Clangd and compile_commands.json
Clangd is a wonderful language server for C/C++ development. It works with tons
of different compilers, target architectures, configurations, build
environments, etc. In order to support all these different scenarios, it makes
use of a special file (increasingly becoming a standard among build systems)
named compile_commands.json
.
This file is generated by build systems like CMake or Meson, and is quite literally just a big list of compiler commands listed out in json format. That is, for each source file that the build system inputs to your compiler, compile_commands.json contains that file and the list of flags your compiler uses to build it (think: standard library version, include paths, environment variables, config flags, etc). This allows cool things to work like clangd correctly differentiating between the different c/c++ versions for included libraries vs your own code!
With most typical environments (eg. compiling to native host architecture, regular linux distros), as long as clangd finds your compile_commands.json, you’ll be good to go. Sometimes you’ll have to add a build system flag to generate it, and maybe symlink the json file to the project root, but that’s it.
With compile_commands.json, Clangd will do the same thing your compiler does for
each file: first try to resolve includes using any passed-in include paths (eg.
via -I
or -isystem
), then check the usual places like /usr/lib/
. Most
critical things, like libc or libstdc++ headers, will be found in the usual
system directories.
Embedded Development
When writing code for embedded devices, or even any devices with a different system architecture, things change up a bit!

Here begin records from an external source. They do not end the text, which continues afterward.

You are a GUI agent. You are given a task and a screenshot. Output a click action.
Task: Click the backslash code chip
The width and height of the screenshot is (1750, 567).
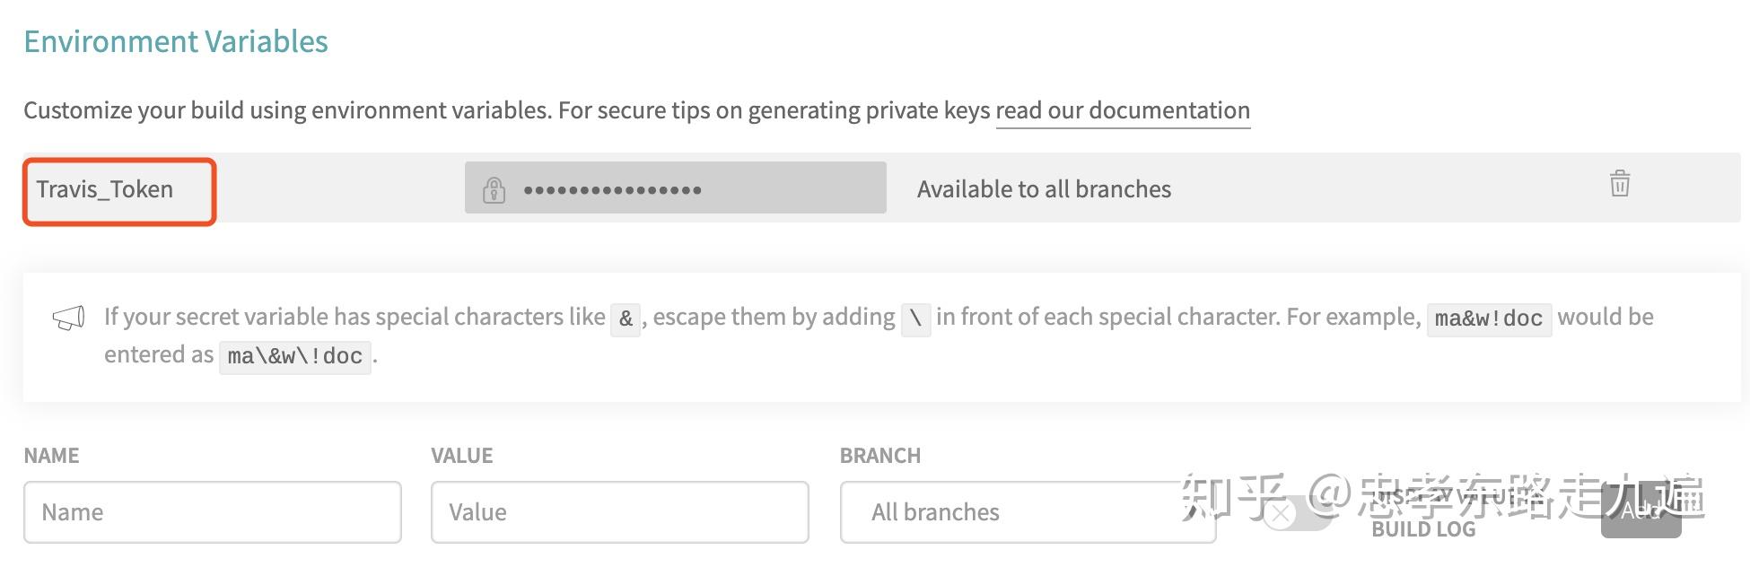pos(915,318)
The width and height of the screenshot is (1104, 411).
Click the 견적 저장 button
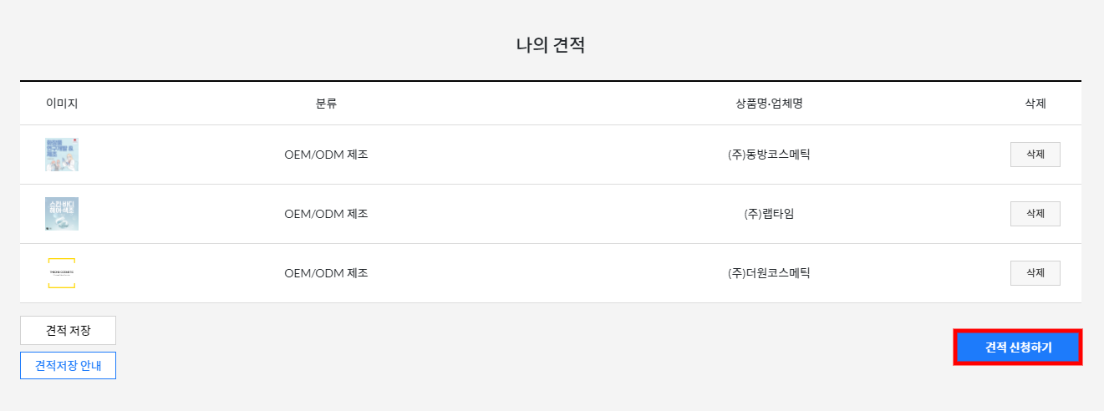pos(68,331)
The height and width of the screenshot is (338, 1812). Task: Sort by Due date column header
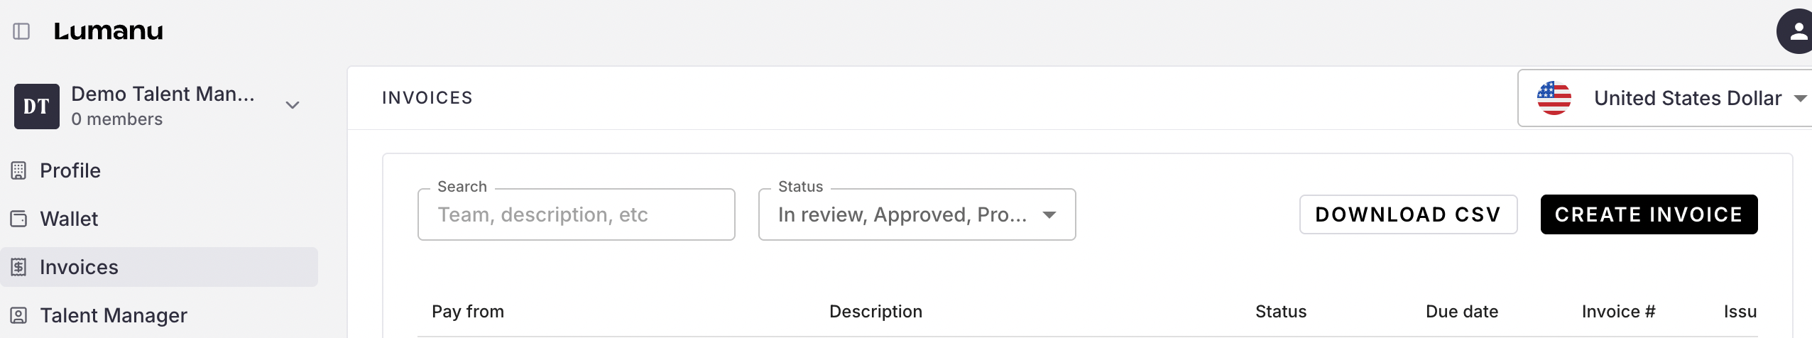1461,312
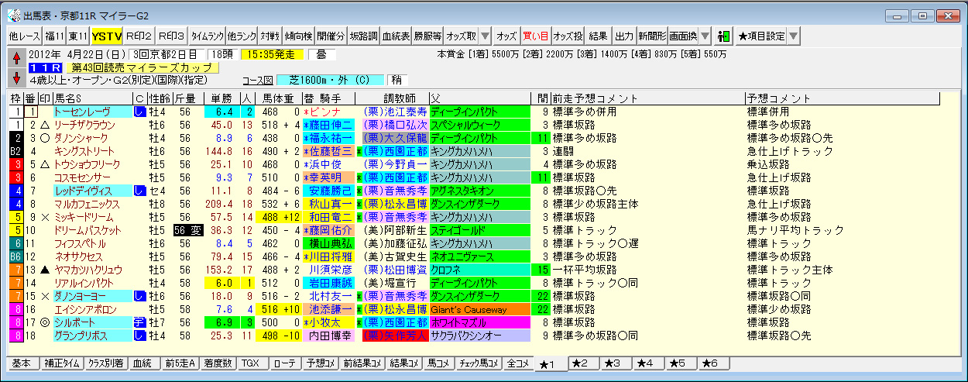The image size is (968, 382).
Task: Click the red down arrow race navigator
Action: tap(17, 77)
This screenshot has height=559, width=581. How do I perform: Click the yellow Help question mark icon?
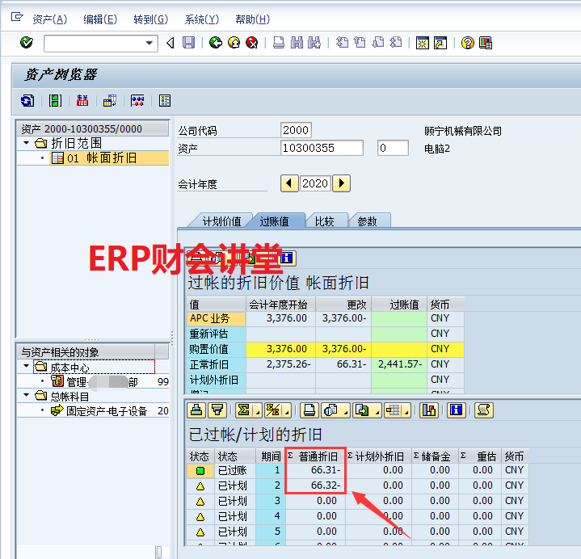click(x=467, y=43)
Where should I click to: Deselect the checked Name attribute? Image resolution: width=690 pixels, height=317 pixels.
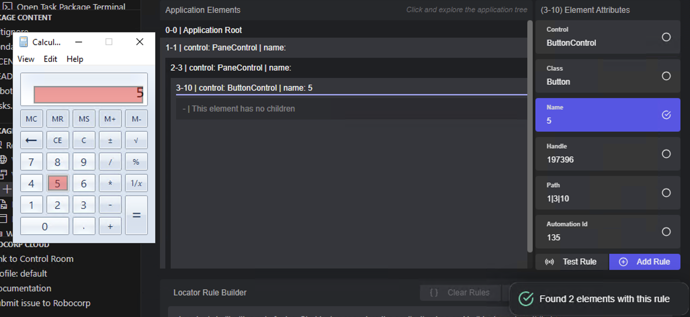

The header files in the usual places are no longer valid for resolving includes; you’re not building binaries for your native system, so native system libraries don’t apply anymore. Sometimes, if everything clangd needs to know is specified in your compile_commands.json, it will still Just Work™. However, if clangd fails to understand your compiler toolchain (as is often the case when using gcc and especially with gcc-arm-embedded), you will have errors in your editor!
To fix this, clangd has a
special cli flag:
--query-driver
. This flag is a glob pattern that whitelists certain
gcc-compatible compiler binaries that clangd is allowed to then query for more
correct include paths. This way, clangd can call out to gcc (or
gcc-arm-embedded) directly instead of guessing what it thinks the include paths
should be!
Let’s see this in action. First, without --query-driver
(output shortened for
clarity):
$ clangd --check=main.cpp
I[02:28:06.482] Loaded compilation database from compile_commands.json
I[02:28:06.485] Compile command from CDB is: arm-none-eabi-g++ --target=arm-none-eabi ...
I[02:28:06.500] internal (cc1) args are: -cc1 -triple thumbv7em-none-unknown-eabi ...
E[02:28:07.548] [pp_file_not_found] Line 6: in included file: 'gnu/stubs-32.h' file not found
I[02:28:07.601] All checks completed, 1 errors
Clangd knows from our compile_commands.json that we (the build system) are using
arm-none-eabi-g++ to compile our code for a non-native target. But since it
still uses clang’s header resolving logic under the hood instead of our
compiler’s, it gets some stuff wrong. In this case, the error about
'gnu/stubs-32.h' file not found
is because clangd is trying to use our
system’s glibc headers, which causes conflicts due to architecture differences.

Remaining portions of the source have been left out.